◆ LISTED ENTRIES:
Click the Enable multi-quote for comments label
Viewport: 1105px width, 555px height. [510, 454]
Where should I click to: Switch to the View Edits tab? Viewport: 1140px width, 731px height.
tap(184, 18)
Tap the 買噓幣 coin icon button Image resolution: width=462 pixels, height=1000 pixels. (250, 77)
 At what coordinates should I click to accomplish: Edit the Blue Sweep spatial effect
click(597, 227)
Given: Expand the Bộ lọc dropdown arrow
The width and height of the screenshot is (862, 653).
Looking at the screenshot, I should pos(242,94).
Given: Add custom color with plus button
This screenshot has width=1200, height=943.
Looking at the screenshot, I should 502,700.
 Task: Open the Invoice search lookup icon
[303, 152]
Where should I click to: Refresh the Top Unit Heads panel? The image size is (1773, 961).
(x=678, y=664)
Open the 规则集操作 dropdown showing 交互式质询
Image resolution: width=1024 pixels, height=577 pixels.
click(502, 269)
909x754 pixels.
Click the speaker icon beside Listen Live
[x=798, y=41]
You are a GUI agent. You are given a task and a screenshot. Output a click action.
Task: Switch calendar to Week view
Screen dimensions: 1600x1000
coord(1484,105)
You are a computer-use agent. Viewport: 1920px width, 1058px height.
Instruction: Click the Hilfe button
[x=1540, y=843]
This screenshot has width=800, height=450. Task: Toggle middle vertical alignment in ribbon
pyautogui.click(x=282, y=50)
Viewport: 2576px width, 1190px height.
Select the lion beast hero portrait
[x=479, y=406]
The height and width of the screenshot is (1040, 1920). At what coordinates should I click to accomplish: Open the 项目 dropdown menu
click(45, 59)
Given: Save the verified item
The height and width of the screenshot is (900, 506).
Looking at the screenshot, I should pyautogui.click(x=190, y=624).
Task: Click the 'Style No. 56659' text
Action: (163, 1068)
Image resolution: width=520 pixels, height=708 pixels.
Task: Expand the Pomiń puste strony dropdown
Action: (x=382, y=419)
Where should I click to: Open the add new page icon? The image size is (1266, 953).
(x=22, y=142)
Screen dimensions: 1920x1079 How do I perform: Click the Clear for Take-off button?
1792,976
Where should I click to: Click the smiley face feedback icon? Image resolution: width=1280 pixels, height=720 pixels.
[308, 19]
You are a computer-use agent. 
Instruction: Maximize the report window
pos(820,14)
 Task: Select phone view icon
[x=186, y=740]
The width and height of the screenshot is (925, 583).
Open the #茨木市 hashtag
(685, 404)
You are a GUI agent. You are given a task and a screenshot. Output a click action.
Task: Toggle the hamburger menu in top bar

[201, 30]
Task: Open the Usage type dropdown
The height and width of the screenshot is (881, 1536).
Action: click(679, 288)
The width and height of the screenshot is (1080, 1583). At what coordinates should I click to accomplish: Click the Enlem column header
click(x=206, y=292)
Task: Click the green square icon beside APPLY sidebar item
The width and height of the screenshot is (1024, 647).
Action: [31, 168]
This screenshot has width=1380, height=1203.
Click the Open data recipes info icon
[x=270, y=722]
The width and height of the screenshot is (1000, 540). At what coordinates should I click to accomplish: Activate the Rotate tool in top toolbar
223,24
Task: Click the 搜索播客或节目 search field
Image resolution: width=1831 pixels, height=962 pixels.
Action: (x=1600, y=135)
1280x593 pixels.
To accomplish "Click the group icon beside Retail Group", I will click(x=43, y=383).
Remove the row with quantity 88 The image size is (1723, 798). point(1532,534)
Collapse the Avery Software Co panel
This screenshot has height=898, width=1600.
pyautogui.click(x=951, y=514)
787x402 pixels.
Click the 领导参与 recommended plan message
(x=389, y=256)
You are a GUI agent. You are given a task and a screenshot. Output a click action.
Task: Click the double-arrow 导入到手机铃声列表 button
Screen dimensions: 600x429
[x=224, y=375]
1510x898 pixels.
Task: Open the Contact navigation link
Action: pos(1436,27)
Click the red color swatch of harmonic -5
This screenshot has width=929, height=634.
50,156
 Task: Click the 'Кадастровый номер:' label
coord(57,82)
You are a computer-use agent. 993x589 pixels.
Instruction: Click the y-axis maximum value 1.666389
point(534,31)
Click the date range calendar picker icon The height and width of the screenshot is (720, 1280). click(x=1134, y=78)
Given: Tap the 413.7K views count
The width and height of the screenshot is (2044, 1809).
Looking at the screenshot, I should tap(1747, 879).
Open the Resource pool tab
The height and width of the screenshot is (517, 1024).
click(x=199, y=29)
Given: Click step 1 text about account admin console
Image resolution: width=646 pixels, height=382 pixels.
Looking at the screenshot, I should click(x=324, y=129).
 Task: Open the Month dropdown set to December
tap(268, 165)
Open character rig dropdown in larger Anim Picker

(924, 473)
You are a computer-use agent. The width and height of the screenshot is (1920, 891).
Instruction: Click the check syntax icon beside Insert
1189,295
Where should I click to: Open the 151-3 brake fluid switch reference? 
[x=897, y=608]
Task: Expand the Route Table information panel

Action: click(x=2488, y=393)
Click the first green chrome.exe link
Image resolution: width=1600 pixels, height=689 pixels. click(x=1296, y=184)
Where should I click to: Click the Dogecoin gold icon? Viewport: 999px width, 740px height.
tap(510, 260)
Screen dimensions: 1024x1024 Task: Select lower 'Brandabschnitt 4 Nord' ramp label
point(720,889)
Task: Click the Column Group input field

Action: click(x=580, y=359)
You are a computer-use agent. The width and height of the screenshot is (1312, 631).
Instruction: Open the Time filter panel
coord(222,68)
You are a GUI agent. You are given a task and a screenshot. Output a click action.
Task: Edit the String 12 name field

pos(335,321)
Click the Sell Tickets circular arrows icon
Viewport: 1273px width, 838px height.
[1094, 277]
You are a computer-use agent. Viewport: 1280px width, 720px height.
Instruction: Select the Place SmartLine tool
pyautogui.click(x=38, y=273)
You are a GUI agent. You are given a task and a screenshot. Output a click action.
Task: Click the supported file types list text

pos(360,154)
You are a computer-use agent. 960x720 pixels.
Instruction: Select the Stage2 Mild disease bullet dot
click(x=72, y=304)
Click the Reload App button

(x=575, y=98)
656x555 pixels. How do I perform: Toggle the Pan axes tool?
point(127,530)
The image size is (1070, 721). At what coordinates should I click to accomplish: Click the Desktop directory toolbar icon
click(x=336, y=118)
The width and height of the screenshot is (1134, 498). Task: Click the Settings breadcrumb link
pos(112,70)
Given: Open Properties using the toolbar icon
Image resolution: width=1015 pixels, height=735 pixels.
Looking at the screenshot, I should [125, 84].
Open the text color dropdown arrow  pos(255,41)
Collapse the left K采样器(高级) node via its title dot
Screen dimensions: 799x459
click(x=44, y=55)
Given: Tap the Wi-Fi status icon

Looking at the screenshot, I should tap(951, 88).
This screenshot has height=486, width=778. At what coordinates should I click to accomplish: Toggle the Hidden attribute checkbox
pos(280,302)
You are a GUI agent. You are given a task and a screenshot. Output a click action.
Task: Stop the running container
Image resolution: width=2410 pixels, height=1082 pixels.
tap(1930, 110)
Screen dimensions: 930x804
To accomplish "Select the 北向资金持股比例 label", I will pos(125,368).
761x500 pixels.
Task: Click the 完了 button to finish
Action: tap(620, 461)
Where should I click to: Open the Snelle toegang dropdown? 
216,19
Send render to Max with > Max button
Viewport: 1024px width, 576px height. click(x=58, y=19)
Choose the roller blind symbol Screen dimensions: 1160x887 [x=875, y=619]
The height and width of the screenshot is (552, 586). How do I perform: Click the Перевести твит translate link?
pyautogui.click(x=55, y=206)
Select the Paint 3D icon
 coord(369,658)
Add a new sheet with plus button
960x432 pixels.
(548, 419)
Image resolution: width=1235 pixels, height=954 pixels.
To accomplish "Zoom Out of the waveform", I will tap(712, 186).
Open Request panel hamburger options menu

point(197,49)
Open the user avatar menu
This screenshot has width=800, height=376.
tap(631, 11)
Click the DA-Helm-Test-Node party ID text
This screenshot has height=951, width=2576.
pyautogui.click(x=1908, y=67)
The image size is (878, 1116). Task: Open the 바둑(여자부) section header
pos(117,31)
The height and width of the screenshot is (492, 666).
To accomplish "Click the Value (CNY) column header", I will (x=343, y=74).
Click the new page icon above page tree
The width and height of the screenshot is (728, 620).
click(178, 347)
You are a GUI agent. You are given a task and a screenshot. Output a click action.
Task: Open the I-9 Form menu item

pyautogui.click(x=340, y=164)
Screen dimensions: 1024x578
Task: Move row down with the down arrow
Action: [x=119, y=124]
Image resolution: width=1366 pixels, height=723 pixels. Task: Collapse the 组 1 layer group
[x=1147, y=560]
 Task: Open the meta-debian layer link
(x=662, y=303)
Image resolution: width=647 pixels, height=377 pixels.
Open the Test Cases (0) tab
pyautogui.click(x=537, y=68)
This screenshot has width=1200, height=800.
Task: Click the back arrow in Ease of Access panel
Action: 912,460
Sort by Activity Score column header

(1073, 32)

◆ EXERCISE PROMPT:
In the entries above, identify every line with the string "calendar".

◆ EXERCISE SOLUTION:
Task: Switch calendar to Week view
Click the date range calendar picker icon The height and width of the screenshot is (720, 1280). click(x=1134, y=78)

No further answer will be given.